# Siegel–Walfisz theorem

In analytic number theory, the Siegel–Walfisz theorem was obtained by Arnold Walfisz as an application of a theorem by Carl Ludwig Siegel to primes in arithmetic progressions.[1]

## Statement

Define

$\psi(x;q,a)=\sum_{n\leq x\atop n\equiv a\pmod q}\Lambda(n),$

where $\Lambda$ denotes the von Mangoldt function and φ to be Euler's totient function.

Then the theorem states that given any real number N there exists a positive constant CN depending only on N such that

$\psi(x;q,a)=\frac{x}{\varphi(q)}+O\left(x\exp\left(-C_N(\log x)^\frac{1}{2}\right)\right),$

whenever (a, q) = 1 and

$q\le(\log x)^N.$

## Remarks

The constant CN is not effectively computable because Siegel's theorem is ineffective.
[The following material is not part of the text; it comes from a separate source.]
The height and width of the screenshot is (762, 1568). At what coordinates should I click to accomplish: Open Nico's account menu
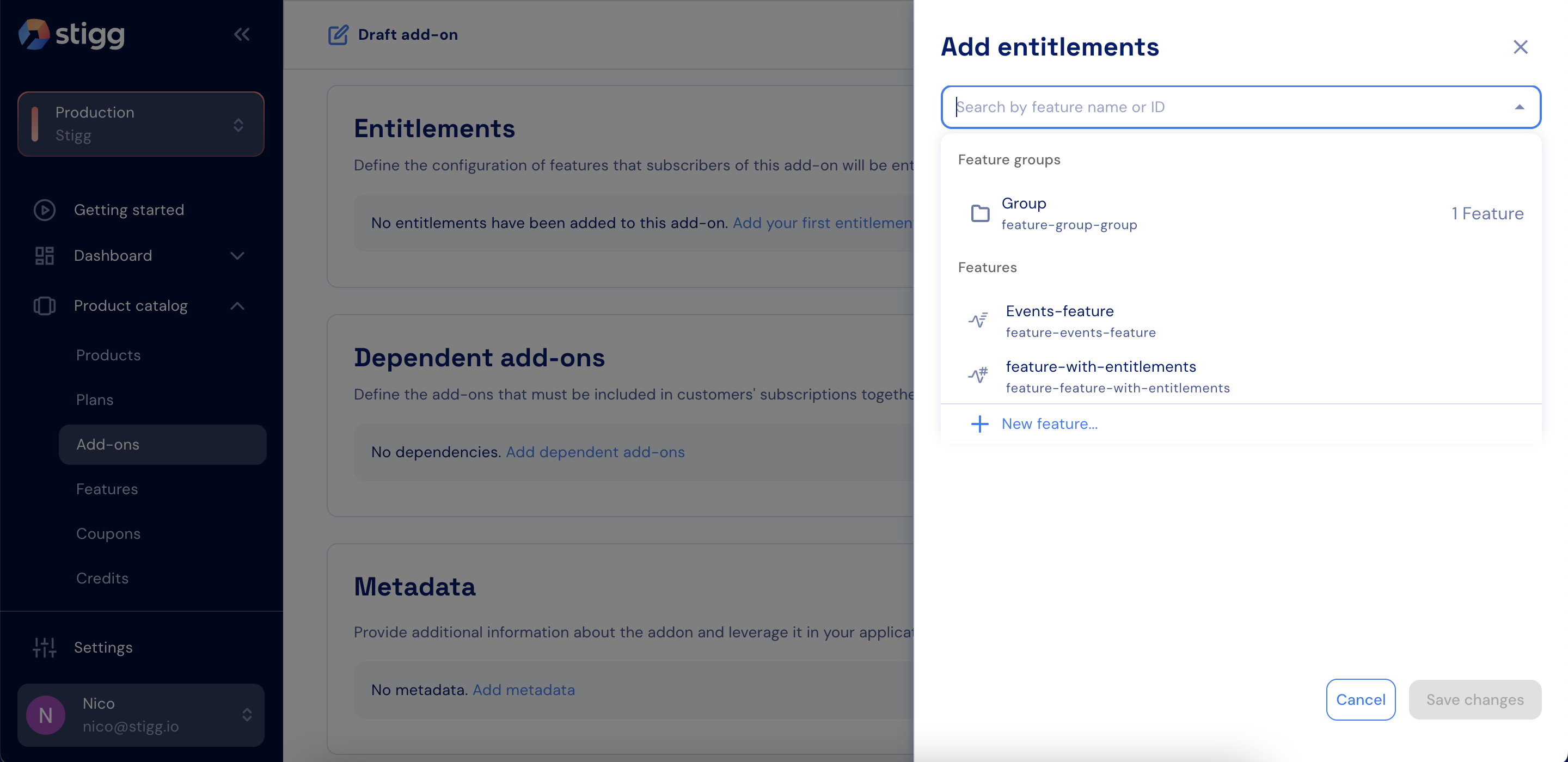click(x=141, y=715)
From the theorem we can deduce the following form of the prime number theorem for arithmetic progressions: If, for (a,q)=1, by $\pi(x;q,a)$ we denote the number of primes less than or equal to x which are congruent to a mod q, then

$\pi(x;q,a)=\frac{{\rm Li}(x)}{\varphi(q)}+O\left(x\exp\left(-\frac{C_N}{2}(\log x)^\frac{1}{2}\right)\right),$

where N, a, q, CN and φ are as in the theorem, and Li denotes the offset logarithmic integral.

## References

1. ^ Walfisz, Arnold (1936). "Zur additiven Zahlentheorie. II ". Mathematische Zeitschrift 40 (1): 592–607. doi:10.1007/BF01218882. (German)